Posted 31 March 2016 | By Zachary Brennan 

FTC Sues Drugmakers for Not Marketing Authorized Generics

The Federal Trade Commission (FTC) for the first time ever filed a complaint in federal district court this week alleging that an agreement not to market an authorized generic – often called a “no-AG commitment” – is a form of reverse payment and violates antitrust laws.

The complaint alleges that Endo Pharmaceuticals and several other drug companies violated antitrust laws by blocking access to generic versions of the pain drug Opana ER (oxymorphone) and the local anesthetic Lidoderm (lidocaine).

“Settlements between drug firms that include ‘no-AG commitments’ harm consumers twice – first by delaying the entry of generic drugs and then by preventing additional generic competition in the market following generic entry,” said FTC Chairwoman Edith Ramirez. 

In 2009, Endo generated close to $1 billion from Opana ER and Lidoderm, comprising approximately 64% of Endo’s total annual revenues. The threat of generic entry for either of these products posed significant financial risks for Endo, according to FTC’s complaint.

Endo allegedly paid Impax Laboratories more than $112 million to forgo entering the market with its Opana ER generic for 2½ years.

In May 2012, Endo and its partners, Teikoku Seiyaku Co. and Teikoku Pharma USA, also agreed with Watson Laboratories, that until September 2013, Watson would not market a generic version of Endo’s Lidoderm patch. In exchange, Endo paid Watson hundreds of millions of dollars, including $96 million in free branded Lidoderm product. As a result, Endo illegally maintained its monopoly over Lidoderm.

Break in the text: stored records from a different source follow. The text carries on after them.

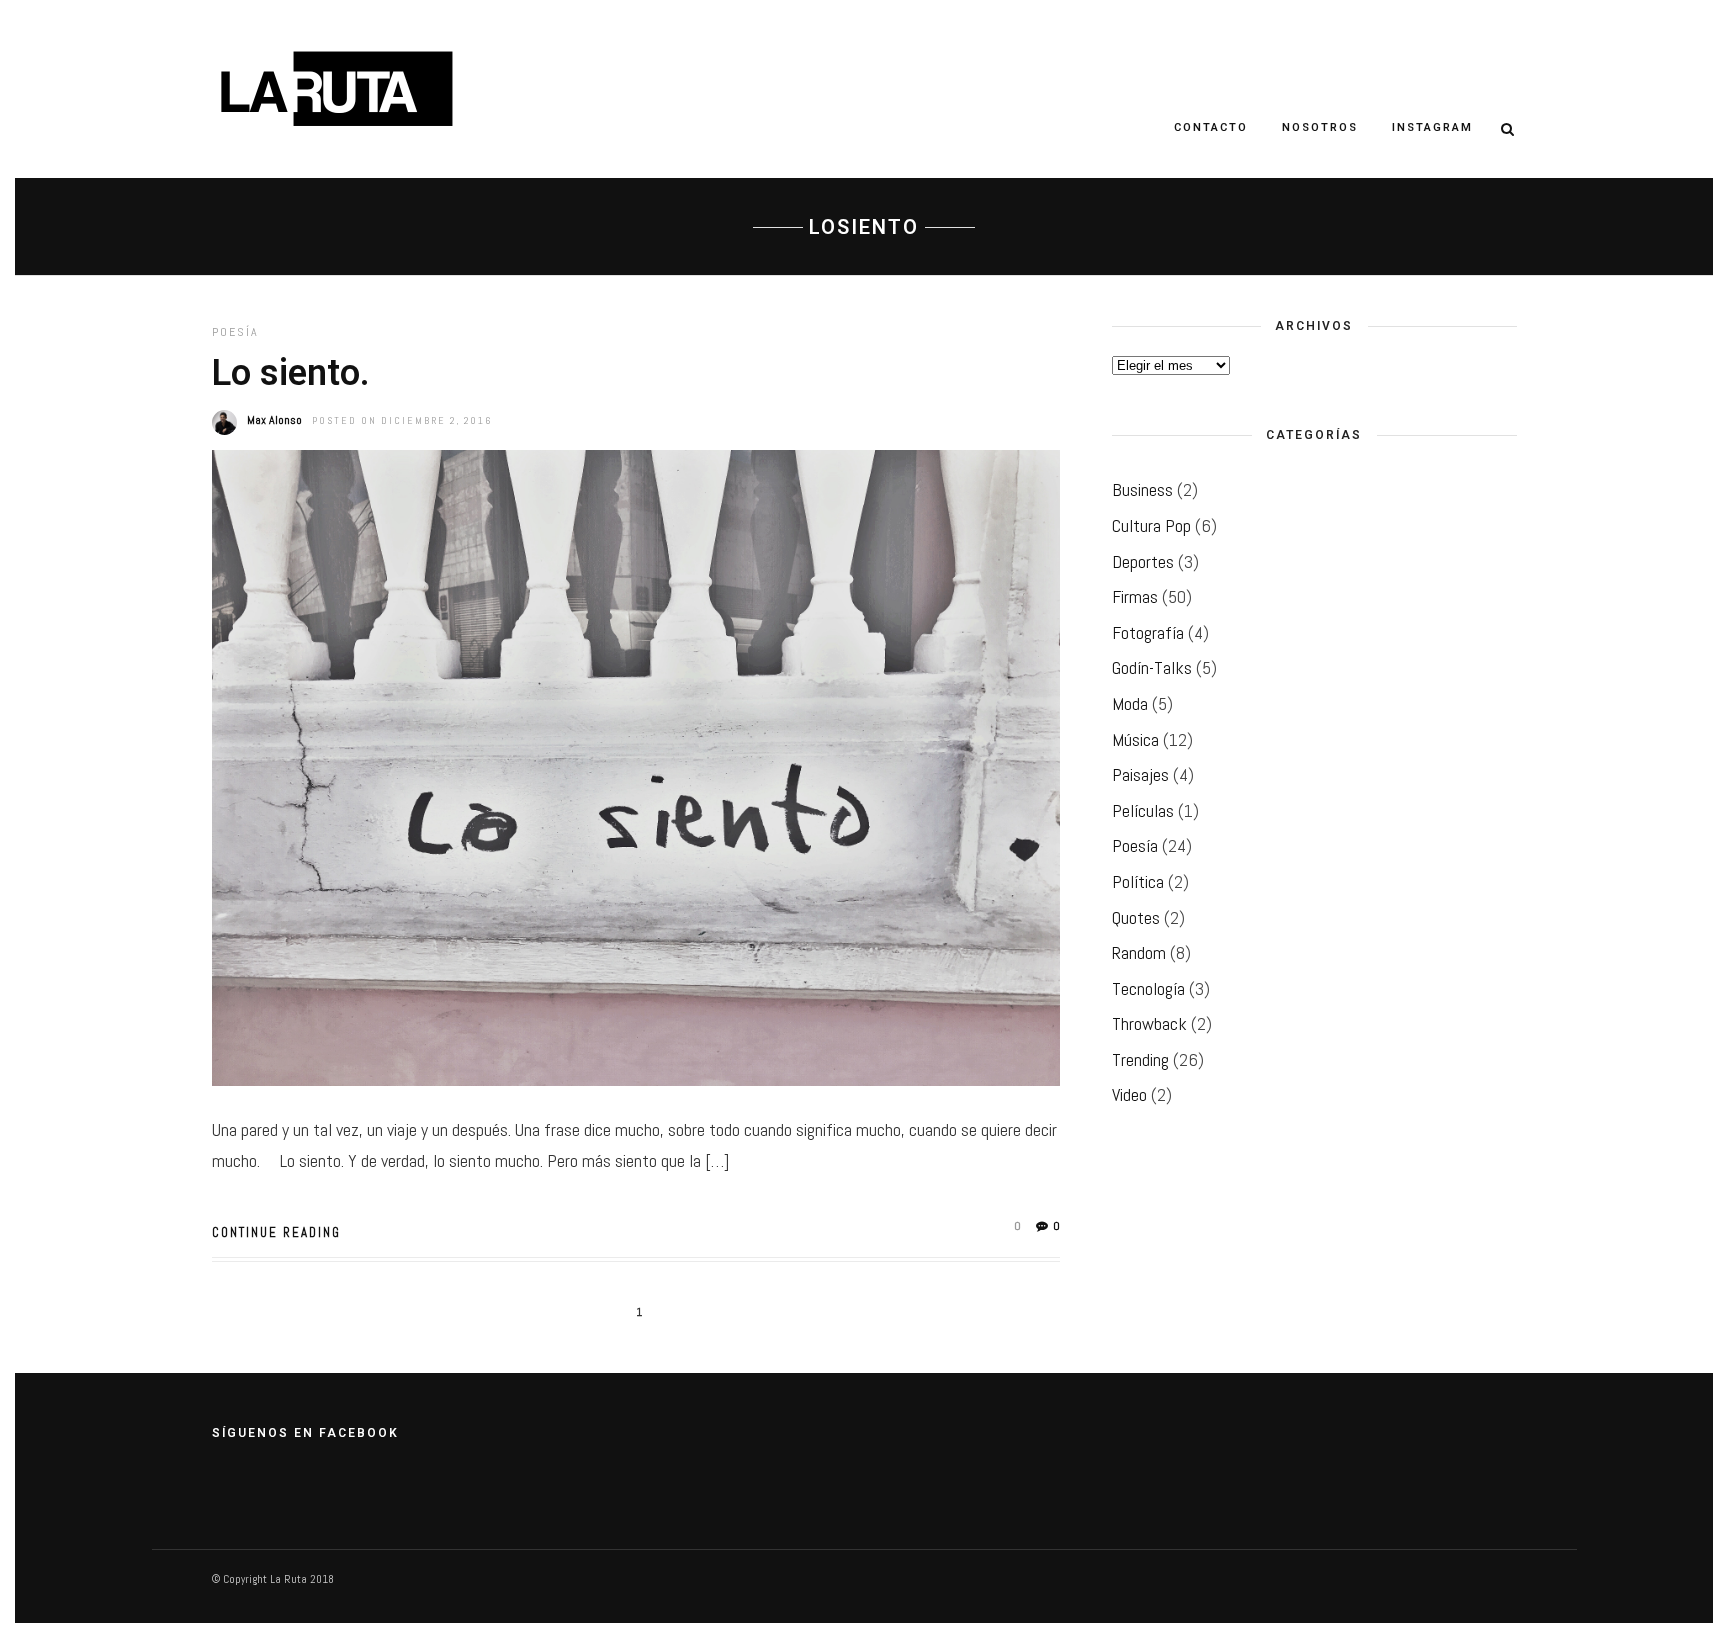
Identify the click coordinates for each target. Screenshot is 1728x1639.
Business (1142, 489)
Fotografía (1148, 632)
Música (1135, 739)
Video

Endo and Watson also allegedly agreed that, for 7½ months after September 2013 (including the 180-day first-filer exclusivity period for which Watson was eligible), Endo would not compete by marketing an authorized generic version of Lidoderm.

As FTC explains, under federal law, the first generic applicant to challenge a brand-name pharmaceutical’s patent, referred to as the first filer, may be entitled to 180 days of exclusivity as against any other generic applicant upon final FDA approval.

But a branded drug manufacturer is permitted to market an authorized generic version of its own brand product at any time, including during the 180 days after the first generic competitor enters the market. As the FTC has previously argued in amicus briefs, a no-AG commitment can be extremely valuable to the first-filer generic, because it ensures that this company will capture all generic sales and be able to charge higher prices during the exclusivity period.

The FTC is seeking a court judgment declaring that the defendants’ agreement violates the antitrust laws and the commission orders “the companies to disgorge their ill-gotten gains, and permanently barring them from engaging in similar anticompetitive behavior in the future.”

With the complaint, the Commission also filed a stipulated order for permanent injunction against Teikoku Seiyaku Co. and Teikoku Pharma USA, settling charges. Under the order, the Teikoku entities are prohibited for 20 years from engaging in certain types of reverse-payment agreements, including settlements containing no-AG commitments.

The commission vote to file the complaint was 3-1, with Commissioner Maureen K. Ohlhausen voting no and issuing a dissenting statement in connection with this vote. The Commission vote to accept the Teikoku settlement was 4-0. The complaint was filed in the US District Court for the Eastern District of Pennsylvania on 30 March 2016.